Also, is there any way to implement shadow from unity object, such as three, without using light sources ?
And is there any way to get bumped diffuse shader works without using light sources?

 

@Captain Morgan Do you mind explaining how you use this shader? I'm looking for one that is capable of Day/Night Cycle. I Have pre calculated Vertex colors and I add them to the mesh. But it's not working. Do you mind helping me a bit out?

 

I created SunController class wich calculate LighValue (0.0 - 1.0) from time of day. Then i pass it to my shader, to _Light properties.

I will post SunController code later

 

This is not my problem I think.
How do you change your Vertex Colors? Do you pass a Color32[] to your mesh? And do you split it in to Sun and Torch light?

 

Yes. alpha component of it is color amount, rgb used for colored lighting

And yes. I have an array of LightData.

Records taken from a collection:
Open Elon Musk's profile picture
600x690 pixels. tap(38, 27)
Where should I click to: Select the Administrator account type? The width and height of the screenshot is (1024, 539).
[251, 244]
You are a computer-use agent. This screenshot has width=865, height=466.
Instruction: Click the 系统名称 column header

:: What to do ::
1. Answer these questions about the forum thread on the day/night shader.
(a) What range does the light value calculated from the time of day fall in?
(b) To which shader property is that value passed?
(c) What does the alpha component of the vertex color hold?
2. Continue the forum thread about the day/night vertex-color shader, picking up after its final reply.

:: Results of the exercise ::
1.
(a) 0.0 to 1.0
(b) _Light
(c) The color amount

2.
struct LightData
{
byte a;
byte r;
byte g;
byte b;
}

 

Okay since I still don't know really how to use this shader, I'll explain what I have.
I have one Array with normal Light and one array with sunlight. Whenever a light is placed or something like this they get updated. When the light get's updated I also update my mesh, so it calculates new Vertex Colors.

I don't know what and when I have to pass something to the shader. Maybe you could get into more detail there?

Thanks so far!

 

You need to put Color32 to your mesh. Alpha component - value from normal light, r,g,b components - sun lights

 

Do I understand you right that I put my SunValues in r,g,b? How do you make colored lightning then?
Sorry if it's really obvious but I simply do not understand how shader work really

 

These are the both results I get. When i put the slider to the left (0.0f) it's not completely dark. And when it's day, it shouldn't look like this, should it?

 

At the screenshot above i use light sources from unity (directional light, point light and other). But my game also support minecraft-like colored lighting

I calculate mincraft-like light value (1 byte) based on block. I put it in alpha component of Color32.
3 other components (r,g,b) used for colored light.
SunValue - 4 byte, float. Value between 0 - 1
I pass it into the shader (_Light properties).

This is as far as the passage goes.